The Impending Storm: The Silly Little Girl And The Funny Old Tree
The Silly Little Girl and the Funny Old Tree live in a fantastical and topsy-turvy world. The original story by Kuo Pao Kun tells of a Funny Old Tree with leaves growing from where its roots should be, yet it somehow attracts the affection of a Silly Little Girl. However, the appearance of a bulldozer destroys the tranquility and the Funny Old Tree is due to be felled…
Guest Director Fu Hong Zheng engages in a dynamic-re-telling of this classic text. Fu places a family’s tragic affairs at the front and centre: A family struggling to care for a father with dementia, which unfolds a series of human struggles that bubble under the surface.

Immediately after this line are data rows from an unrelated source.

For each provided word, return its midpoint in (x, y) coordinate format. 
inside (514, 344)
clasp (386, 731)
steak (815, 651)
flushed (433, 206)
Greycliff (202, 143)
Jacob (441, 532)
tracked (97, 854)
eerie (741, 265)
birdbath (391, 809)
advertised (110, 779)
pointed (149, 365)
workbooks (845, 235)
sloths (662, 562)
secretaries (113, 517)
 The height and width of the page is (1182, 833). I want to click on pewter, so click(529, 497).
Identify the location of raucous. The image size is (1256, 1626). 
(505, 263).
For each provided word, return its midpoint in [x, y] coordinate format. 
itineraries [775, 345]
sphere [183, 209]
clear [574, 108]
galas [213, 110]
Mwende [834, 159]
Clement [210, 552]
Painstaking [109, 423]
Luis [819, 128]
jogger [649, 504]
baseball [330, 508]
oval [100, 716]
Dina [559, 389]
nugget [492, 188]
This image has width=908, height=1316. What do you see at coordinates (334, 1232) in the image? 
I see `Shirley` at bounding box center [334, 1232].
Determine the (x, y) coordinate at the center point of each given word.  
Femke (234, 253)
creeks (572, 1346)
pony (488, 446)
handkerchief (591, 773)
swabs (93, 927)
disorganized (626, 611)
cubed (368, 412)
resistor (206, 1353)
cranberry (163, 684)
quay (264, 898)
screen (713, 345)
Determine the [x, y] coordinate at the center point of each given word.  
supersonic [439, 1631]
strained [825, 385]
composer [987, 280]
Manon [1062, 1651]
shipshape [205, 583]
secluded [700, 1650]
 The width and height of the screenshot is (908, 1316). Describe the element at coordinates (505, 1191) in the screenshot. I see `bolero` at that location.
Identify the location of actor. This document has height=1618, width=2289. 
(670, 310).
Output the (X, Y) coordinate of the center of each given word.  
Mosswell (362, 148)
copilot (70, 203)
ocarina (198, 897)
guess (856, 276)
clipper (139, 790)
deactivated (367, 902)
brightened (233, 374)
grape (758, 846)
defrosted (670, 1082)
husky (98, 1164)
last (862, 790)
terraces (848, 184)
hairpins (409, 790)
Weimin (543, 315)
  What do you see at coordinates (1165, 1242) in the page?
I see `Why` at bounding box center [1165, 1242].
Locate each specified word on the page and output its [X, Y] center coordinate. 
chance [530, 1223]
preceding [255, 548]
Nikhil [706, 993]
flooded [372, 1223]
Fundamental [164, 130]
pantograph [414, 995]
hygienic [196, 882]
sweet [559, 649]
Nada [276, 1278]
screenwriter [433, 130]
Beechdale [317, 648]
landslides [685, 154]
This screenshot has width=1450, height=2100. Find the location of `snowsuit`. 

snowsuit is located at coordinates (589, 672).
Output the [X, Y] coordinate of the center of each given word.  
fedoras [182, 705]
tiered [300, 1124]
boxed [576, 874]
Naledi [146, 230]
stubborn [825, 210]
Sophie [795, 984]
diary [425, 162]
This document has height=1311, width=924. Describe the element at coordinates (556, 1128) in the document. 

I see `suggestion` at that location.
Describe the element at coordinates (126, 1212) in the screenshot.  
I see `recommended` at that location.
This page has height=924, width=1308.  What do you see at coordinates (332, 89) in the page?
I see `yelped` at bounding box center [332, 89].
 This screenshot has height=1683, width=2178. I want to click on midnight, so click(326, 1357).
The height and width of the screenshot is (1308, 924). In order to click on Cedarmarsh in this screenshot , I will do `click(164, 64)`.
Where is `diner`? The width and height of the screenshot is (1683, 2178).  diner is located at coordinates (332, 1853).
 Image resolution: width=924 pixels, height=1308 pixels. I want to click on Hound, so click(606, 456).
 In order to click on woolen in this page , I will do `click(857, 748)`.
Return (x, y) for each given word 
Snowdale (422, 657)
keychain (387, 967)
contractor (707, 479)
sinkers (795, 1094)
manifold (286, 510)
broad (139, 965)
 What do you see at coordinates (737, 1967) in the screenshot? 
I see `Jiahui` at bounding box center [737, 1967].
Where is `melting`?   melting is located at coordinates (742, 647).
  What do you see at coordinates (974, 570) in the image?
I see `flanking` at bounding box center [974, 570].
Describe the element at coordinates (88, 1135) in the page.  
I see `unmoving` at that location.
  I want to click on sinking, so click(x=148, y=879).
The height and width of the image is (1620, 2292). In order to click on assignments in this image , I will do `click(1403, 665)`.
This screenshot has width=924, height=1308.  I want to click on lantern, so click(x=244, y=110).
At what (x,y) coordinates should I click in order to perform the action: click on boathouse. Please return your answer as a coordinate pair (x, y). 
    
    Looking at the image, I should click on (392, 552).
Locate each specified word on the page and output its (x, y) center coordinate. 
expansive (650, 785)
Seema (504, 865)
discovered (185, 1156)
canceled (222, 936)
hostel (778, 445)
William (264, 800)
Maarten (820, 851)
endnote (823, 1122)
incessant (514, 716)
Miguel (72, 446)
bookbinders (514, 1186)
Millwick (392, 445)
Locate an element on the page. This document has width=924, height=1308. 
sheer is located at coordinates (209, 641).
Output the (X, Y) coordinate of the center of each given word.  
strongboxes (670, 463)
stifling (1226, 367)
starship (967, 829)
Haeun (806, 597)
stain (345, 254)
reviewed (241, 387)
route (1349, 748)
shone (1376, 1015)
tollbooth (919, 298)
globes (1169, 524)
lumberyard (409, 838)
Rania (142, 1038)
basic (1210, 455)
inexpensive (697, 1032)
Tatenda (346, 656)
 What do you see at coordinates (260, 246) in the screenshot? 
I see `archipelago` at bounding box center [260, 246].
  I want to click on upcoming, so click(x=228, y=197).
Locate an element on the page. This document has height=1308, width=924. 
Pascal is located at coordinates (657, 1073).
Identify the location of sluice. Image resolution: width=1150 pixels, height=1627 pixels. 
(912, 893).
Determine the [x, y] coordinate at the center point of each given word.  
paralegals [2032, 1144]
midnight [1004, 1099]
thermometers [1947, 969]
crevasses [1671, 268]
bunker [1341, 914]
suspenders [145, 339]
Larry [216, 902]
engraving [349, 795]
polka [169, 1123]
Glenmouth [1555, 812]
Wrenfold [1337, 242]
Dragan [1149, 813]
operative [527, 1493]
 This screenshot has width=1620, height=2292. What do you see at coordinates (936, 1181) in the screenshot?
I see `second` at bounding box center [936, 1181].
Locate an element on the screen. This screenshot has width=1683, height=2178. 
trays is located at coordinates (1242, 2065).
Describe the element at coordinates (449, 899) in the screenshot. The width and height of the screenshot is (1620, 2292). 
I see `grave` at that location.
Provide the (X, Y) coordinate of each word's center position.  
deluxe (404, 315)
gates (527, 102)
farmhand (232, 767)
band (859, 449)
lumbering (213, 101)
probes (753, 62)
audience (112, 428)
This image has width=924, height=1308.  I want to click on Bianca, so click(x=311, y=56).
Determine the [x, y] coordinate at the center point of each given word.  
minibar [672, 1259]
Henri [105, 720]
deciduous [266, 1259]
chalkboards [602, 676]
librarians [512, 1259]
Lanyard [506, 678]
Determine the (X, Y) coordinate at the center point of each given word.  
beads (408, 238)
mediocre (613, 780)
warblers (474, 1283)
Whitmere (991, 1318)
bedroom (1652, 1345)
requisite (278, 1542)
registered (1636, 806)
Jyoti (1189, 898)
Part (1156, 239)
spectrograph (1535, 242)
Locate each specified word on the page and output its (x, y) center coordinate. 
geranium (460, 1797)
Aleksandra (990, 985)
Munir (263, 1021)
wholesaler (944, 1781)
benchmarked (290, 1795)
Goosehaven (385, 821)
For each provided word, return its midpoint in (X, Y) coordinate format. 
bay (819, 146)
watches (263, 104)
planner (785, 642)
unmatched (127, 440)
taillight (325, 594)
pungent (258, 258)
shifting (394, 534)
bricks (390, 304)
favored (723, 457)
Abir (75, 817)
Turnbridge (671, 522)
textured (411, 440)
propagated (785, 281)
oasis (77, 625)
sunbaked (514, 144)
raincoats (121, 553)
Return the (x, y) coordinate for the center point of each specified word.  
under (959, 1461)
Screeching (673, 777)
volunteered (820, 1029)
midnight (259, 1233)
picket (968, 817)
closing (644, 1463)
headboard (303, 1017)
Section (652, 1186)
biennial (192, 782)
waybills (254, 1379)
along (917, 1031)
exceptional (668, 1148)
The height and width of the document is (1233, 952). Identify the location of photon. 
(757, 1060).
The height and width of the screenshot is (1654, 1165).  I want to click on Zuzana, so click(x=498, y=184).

By using the Old Tree as a symbol for the elderly in today’s society, the play utilises magical realism as the vehicle to present the juxtaposition of several themes: indifference versus passion, brutality versus tenderness, inertia versus determination, as well as the intangible versus the tangible.
By interlacing movement, song and text, Fu creates a poetic, yet moving landscape of what The Silly Little Girl and Old Tree may allude to in modern times.
Beyond the allegory. Beyond the fairy-tale.
Date: 6 – 16 September 2012
Venue: School of the Arts Singapore | Studio Theatre
Festival: Kuo Pao Kun Festival 2012
Director: Fu Hong Zheng
Original script: Kuo Pao Kun
Set Designer: Dorothy Png
Lighting Designer: Gabriel Chan
Sound Designer: Sandra Tay
Costume Designer: Theresa Chan
Cast: Ang Xiao Ting, Alvin Chiam, Joanna Dong, Zachary Ho, Melissa Leung Hiu-Tuen, Liu Xiao Yi, Rei Poh
This makes an interesting revival where the director and the production are brave enough to take the work of a ‘classic’ playwright and tune it to current taste and current issues. In this sense, unlike many London revivals of classics, this artistic freedom and creativity are worthy of praise.